__Work to complete__
- A) Transcribe the part of the article that starts at the words "Conversely, I find" and ends after the words "-- comments). Capiche?".
- B) Restate word for word the entries from their first line through the line containing "Date (50, 20)", including both of those lines and nothing else.
··· Article
Unfortunately, I don't give refunds. See, these little tidbits of literary candy are free, so upon your (stunning) possible dissatisfaction, my only option is to try just that much harder to please you. Your apparent call for a "do-over" has been justly noted.
Here's my feeble attempt at a rebound.
I'm really not a man hater, and no, I don't think "you" includes the entire male population on planet earth, or elsewhere. I simply shove my opinion down your eager little throats as requested. Aren't I kind?
Conversely, I find your company quite pleasing, so much so in fact, that I have a robust tendency to prefer your company over the company of most women (yes, I said most, and no, ladies, I won't respond to catty -- hiss hiss -- comments). Capiche?
My respect for you grows as your expectation continues to rise, and with that being said, I'm flipping the coin. As a friend of mine would say, "this one's for the ladies."
Guys, I'm profoundly aware of the recondite annoyance of women. I've been overheard on more than one occasion stating the obvious -- "I'm glad I'm female, because had I entered this life as a man, women would drive me crazy."
······
··· Listed records
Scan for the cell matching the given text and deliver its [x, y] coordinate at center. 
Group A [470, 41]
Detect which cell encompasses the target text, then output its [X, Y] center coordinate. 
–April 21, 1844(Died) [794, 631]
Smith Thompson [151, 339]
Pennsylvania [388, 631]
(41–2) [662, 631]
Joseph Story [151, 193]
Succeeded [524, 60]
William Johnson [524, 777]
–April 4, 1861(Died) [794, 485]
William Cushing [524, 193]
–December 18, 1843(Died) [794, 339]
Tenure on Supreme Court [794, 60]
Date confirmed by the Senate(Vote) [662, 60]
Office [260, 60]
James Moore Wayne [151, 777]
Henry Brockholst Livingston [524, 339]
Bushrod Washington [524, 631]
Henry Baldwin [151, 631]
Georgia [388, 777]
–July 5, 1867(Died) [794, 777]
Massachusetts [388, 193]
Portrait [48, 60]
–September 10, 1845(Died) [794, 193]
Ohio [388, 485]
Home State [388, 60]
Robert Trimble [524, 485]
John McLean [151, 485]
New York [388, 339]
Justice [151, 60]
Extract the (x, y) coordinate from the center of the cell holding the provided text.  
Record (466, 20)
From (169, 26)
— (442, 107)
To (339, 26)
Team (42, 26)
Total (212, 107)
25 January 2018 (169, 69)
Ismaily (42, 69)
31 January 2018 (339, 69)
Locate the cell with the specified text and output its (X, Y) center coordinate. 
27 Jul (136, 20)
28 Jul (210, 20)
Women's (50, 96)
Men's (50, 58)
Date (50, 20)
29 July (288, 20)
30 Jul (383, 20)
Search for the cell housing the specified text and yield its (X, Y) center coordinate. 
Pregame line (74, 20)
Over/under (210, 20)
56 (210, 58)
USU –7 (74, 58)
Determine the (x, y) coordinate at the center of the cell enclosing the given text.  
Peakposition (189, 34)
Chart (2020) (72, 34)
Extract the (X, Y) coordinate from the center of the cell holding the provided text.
······
__Results in order__
- A)
Conversely, I find your company quite pleasing, so much so in fact, that I have a robust tendency to prefer your company over the company of most women (yes, I said most, and no, ladies, I won't respond to catty -- hiss hiss -- comments). Capiche?

- B)
Scan for the cell matching the given text and deliver its [x, y] coordinate at center. 
Group A [470, 41]
Detect which cell encompasses the target text, then output its [X, Y] center coordinate. 
–April 21, 1844(Died) [794, 631]
Smith Thompson [151, 339]
Pennsylvania [388, 631]
(41–2) [662, 631]
Joseph Story [151, 193]
Succeeded [524, 60]
William Johnson [524, 777]
–April 4, 1861(Died) [794, 485]
William Cushing [524, 193]
–December 18, 1843(Died) [794, 339]
Tenure on Supreme Court [794, 60]
Date confirmed by the Senate(Vote) [662, 60]
Office [260, 60]
James Moore Wayne [151, 777]
Henry Brockholst Livingston [524, 339]
Bushrod Washington [524, 631]
Henry Baldwin [151, 631]
Georgia [388, 777]
–July 5, 1867(Died) [794, 777]
Massachusetts [388, 193]
Portrait [48, 60]
–September 10, 1845(Died) [794, 193]
Ohio [388, 485]
Home State [388, 60]
Robert Trimble [524, 485]
John McLean [151, 485]
New York [388, 339]
Justice [151, 60]
Extract the (x, y) coordinate from the center of the cell holding the provided text.  
Record (466, 20)
From (169, 26)
— (442, 107)
To (339, 26)
Team (42, 26)
Total (212, 107)
25 January 2018 (169, 69)
Ismaily (42, 69)
31 January 2018 (339, 69)
Locate the cell with the specified text and output its (X, Y) center coordinate. 
27 Jul (136, 20)
28 Jul (210, 20)
Women's (50, 96)
Men's (50, 58)
Date (50, 20)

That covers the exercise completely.